Educational Innovation Higher
education is also being affected by other aspects of acceleration that could
have an impact on how it plans curricula.
One example is the gradually growing demand for universal K-14
education. Just as the Industrial
Revolution raised the educational norm to make high school graduation a general
expectation by early in the twentieth century, the twenty-first century is
seeing growing pressure that all young people should take at least two years
beyond high school. In 2017, New York
State responded to this with the Excelsior Scholarship, which funds the costs
of the first two years tuition in public colleges and universities for New York
residents who live in households that earn less than $125,000 per year. As Gary
Rivlin noted in the New
York Times Magazine:
Finishing high school might once
have provided enough education to find employment that pays well. But
globalization and automation are decimating those jobs.

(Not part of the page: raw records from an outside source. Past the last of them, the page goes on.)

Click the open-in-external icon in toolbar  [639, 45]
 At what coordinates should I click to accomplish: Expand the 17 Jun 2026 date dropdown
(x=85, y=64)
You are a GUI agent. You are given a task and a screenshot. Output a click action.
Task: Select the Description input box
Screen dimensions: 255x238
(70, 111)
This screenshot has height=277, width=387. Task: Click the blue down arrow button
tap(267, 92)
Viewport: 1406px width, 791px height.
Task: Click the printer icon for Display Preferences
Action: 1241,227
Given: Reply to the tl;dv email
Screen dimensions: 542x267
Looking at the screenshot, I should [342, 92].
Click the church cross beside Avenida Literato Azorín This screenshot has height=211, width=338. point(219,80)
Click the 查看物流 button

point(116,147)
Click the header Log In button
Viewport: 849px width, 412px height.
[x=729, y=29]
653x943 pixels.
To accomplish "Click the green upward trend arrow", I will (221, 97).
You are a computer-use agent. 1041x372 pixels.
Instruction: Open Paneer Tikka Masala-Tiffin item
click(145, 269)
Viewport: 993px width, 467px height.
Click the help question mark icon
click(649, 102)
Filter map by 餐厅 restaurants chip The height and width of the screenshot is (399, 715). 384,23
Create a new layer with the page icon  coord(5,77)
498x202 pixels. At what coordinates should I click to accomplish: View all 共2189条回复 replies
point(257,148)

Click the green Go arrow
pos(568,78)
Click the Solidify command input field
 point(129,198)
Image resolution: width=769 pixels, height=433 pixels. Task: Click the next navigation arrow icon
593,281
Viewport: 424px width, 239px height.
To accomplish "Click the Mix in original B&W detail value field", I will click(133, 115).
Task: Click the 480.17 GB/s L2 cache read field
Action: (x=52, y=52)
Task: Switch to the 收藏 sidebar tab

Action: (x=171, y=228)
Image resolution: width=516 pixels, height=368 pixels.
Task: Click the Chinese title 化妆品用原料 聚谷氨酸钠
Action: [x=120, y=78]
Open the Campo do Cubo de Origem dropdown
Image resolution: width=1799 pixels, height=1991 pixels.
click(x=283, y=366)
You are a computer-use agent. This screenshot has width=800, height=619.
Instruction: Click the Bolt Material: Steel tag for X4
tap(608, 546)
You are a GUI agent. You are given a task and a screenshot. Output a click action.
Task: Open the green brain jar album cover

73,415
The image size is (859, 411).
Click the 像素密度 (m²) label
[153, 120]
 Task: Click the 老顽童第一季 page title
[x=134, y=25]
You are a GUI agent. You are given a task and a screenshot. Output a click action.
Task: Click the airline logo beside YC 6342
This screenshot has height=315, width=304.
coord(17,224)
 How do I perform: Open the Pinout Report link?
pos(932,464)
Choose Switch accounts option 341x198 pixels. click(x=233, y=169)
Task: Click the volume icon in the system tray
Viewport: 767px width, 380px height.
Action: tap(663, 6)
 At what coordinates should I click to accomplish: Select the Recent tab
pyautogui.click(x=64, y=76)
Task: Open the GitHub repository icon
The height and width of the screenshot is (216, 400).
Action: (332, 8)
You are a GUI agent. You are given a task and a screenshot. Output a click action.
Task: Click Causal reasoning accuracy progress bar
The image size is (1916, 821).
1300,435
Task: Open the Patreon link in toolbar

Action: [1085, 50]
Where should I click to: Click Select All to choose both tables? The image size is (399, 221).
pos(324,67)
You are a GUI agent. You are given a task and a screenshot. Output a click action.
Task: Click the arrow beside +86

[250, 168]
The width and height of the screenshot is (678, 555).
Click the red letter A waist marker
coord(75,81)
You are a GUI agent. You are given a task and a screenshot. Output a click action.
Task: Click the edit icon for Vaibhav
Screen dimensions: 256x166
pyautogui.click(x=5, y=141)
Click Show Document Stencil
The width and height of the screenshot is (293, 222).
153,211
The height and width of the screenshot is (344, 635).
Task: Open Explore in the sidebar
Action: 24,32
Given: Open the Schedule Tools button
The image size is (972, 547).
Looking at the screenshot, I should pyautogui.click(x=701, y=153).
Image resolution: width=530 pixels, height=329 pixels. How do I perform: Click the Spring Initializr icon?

Even manufacturing work
that remains in (or returns) to America requires knowing how to operate the
computers that run today’s factory floors, at least if you expect to earn
anything close to a living wage. . . Making 14th grade the new 12th grade might be
essential if the United States is to maintain its status as an economic
powerhouse.
A
similar need has driven the “dual enrollment” movement, in which a student’s
participation in a course simultaneously earns college credit as well as high
school graduation credit. One driver in
this movement to re-align curricula is the accelerating power of
technology. In recent years,
institutions have begun to create—and, more importantly, to share—a wide
variety of online course materials, from lectures and demonstrations to full
textbooks as open educational resources.
OERs have become an international movement that have brought
institutions together to share instructional materials. At the same time, we’ve seen the development
of Massive Open Online Courses (MOOCs) that give students worldwide free access
to complete college courses.
Understanding General Education in the Information Society
In
The Meaning of General Education
(1988), I arrived at the following description of the concept as it had evolved
during the Industrial Revolution:
General education
is a comprehensive, self-consciously developed and maintained program that
develops in individual students the attitude of inquiry; the skills of problem
solving; the individual and community values associated with a democratic
society; and the knowledge needed to apply these attitudes, skills, and values
so that the students may maintain the learning process over a lifetime and
function as self-fulfilled individuals and full participants in a society
committed to change through democratic processes. As such, it is marked by its comprehensive
scope, by its emphasis on specific and real problems and issues of immediate
concern to students and society, by its concern with the needs of the future,
and by the application of democratic principles in the methods and procedures
of education as well as the goals of education (p. 5).
General education
has long been seen as a problem area in the Information Age. As early as 1977, the Carnegie Foundation for
the Advancement of Teaching declared it a “disaster area” (Gaff, 1994).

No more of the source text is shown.